• Goal: Swap "Instruction:" for "Command:" everywhere it occurs in these lines, leaving everything else unchanged.

Entries for locating text and elements:
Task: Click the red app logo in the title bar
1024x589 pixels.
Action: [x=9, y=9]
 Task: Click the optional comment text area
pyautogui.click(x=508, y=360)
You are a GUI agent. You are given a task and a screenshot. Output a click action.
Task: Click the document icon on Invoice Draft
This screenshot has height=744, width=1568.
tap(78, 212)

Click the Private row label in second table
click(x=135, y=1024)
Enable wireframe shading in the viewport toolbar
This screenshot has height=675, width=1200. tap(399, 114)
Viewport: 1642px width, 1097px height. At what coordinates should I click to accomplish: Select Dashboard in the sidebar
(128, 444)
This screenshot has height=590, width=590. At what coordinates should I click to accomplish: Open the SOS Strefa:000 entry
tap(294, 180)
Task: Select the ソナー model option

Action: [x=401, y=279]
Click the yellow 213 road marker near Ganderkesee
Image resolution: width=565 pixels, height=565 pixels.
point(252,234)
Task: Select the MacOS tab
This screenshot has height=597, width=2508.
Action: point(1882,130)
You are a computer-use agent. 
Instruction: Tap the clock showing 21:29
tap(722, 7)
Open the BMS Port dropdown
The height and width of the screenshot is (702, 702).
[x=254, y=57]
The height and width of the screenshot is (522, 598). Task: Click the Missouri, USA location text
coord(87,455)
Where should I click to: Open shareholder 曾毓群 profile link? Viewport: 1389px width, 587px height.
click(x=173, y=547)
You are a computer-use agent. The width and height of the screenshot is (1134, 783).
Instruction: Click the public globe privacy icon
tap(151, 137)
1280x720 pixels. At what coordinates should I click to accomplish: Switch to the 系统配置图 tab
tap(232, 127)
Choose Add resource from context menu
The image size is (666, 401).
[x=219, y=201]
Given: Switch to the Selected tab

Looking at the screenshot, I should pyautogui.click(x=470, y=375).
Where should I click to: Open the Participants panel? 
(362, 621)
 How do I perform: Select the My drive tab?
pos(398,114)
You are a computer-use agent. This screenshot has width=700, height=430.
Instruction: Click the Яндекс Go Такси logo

• Task result:
Task: Click the red app logo in the title bar
1024x589 pixels.
Action: [x=9, y=9]
 Task: Click the optional comment text area
pyautogui.click(x=508, y=360)
You are a GUI agent. You are given a task and a screenshot. Output a click action.
Task: Click the document icon on Invoice Draft
This screenshot has height=744, width=1568.
tap(78, 212)

Click the Private row label in second table
click(x=135, y=1024)
Enable wireframe shading in the viewport toolbar
This screenshot has height=675, width=1200. tap(399, 114)
Viewport: 1642px width, 1097px height. At what coordinates should I click to accomplish: Select Dashboard in the sidebar
(128, 444)
This screenshot has height=590, width=590. At what coordinates should I click to accomplish: Open the SOS Strefa:000 entry
tap(294, 180)
Task: Select the ソナー model option

Action: [x=401, y=279]
Click the yellow 213 road marker near Ganderkesee
Image resolution: width=565 pixels, height=565 pixels.
point(252,234)
Task: Select the MacOS tab
This screenshot has height=597, width=2508.
Action: point(1882,130)
You are a computer-use agent. 
Command: Tap the clock showing 21:29
tap(722, 7)
Open the BMS Port dropdown
The height and width of the screenshot is (702, 702).
[x=254, y=57]
The height and width of the screenshot is (522, 598). Task: Click the Missouri, USA location text
coord(87,455)
Where should I click to: Open shareholder 曾毓群 profile link? Viewport: 1389px width, 587px height.
click(x=173, y=547)
You are a computer-use agent. The width and height of the screenshot is (1134, 783).
Command: Click the public globe privacy icon
tap(151, 137)
1280x720 pixels. At what coordinates should I click to accomplish: Switch to the 系统配置图 tab
tap(232, 127)
Choose Add resource from context menu
The image size is (666, 401).
[x=219, y=201]
Given: Switch to the Selected tab

Looking at the screenshot, I should pyautogui.click(x=470, y=375).
Where should I click to: Open the Participants panel? 
(362, 621)
 How do I perform: Select the My drive tab?
pos(398,114)
You are a computer-use agent. This screenshot has width=700, height=430.
Command: Click the Яндекс Go Такси logo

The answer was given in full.